━━━━━ TEXTE RETENU ━━━━━

II.  HISTORIQUE DES PROCÉDURES

A.  Direction générale des revendications particulières

[8]  La revendicatrice a déposé la présente revendication auprès de la Direction générale des revendications particulières du ministère des Affaires indiennes et du Nord canadien en mars 1999.

[9]  Le 21 février 2011, le ministre a refusé de négocier le règlement de la revendication.

B.  Décisions précédentes du Tribunal des revendications particulières et de la Cour d’appel fédérale

[10]  La présente revendication a été déposée pour la première fois auprès du Tribunal des revendications particulières (le Tribunal) le 14 mars 2013.

[11]  Le 4 février 2016, le président du Tribunal, le juge Slade, a rendu une décision interlocutoire rejetant l’objection formulée par l’intimée à l’encontre de l’admission d’office, par le Tribunal, du contenu de plusieurs ouvrages historiques (Première Nation d’Akisq’nuk c Sa Majesté la Reine du chef du Canada, 2016 TRPC 2).

━━━━━

Pouvez-vous reproduire mot pour mot le passage de l'historique des procédures qui commence aux mots « [11]  Le 4 février 2016, le » et s'arrête après « du Canada, 2016 TRPC 2). » ?

━━━━━ DONNÉES SOURCES ━━━━━

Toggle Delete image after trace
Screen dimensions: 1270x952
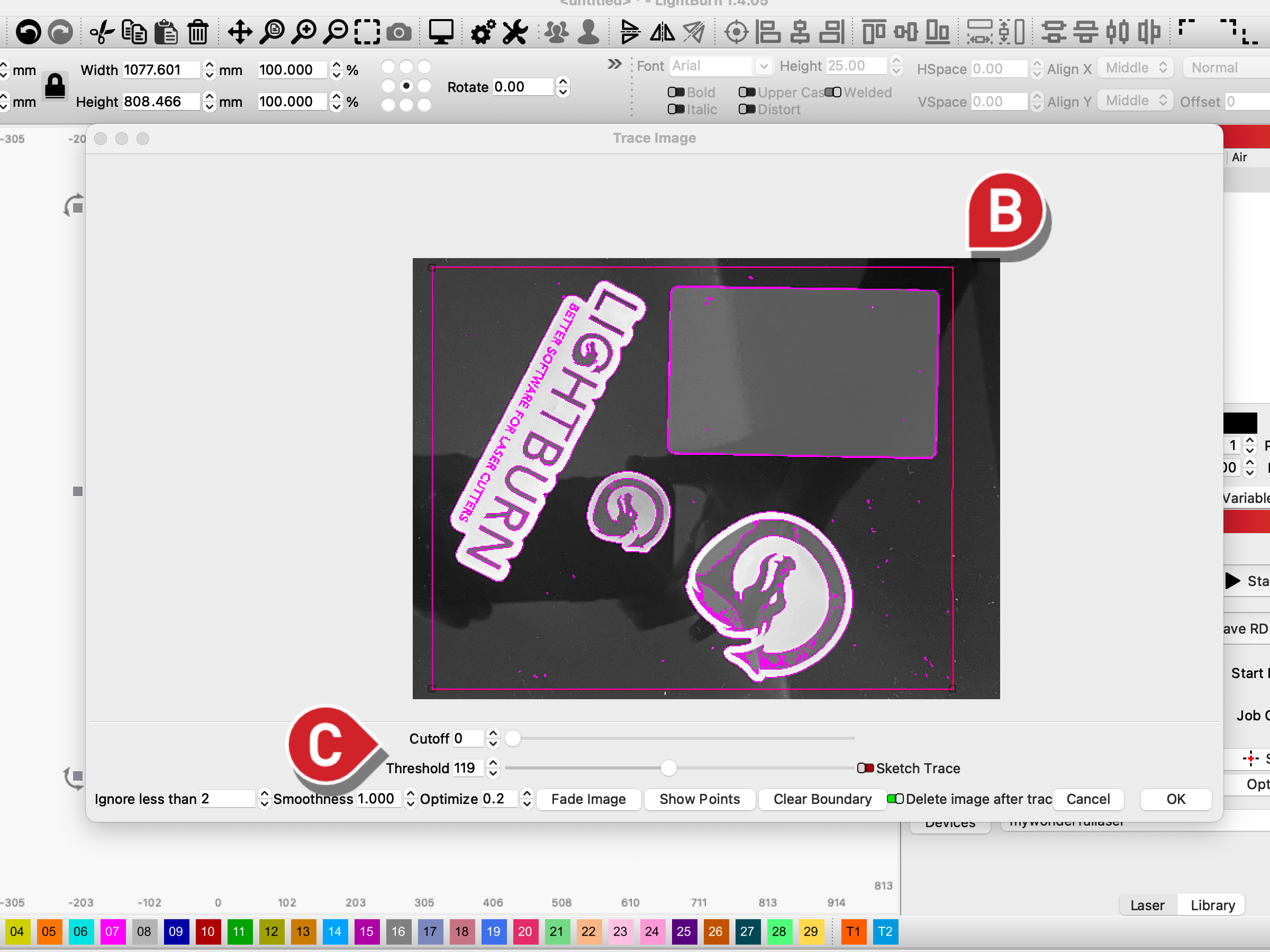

━━━━━

RÉPONSE ATTENDUE |
[11]  Le 4 février 2016, le président du Tribunal, le juge Slade, a rendu une décision interlocutoire rejetant l’objection formulée par l’intimée à l’encontre de l’admission d’office, par le Tribunal, du contenu de plusieurs ouvrages historiques (Première Nation d’Akisq’nuk c Sa Majesté la Reine du chef du Canada, 2016 TRPC 2).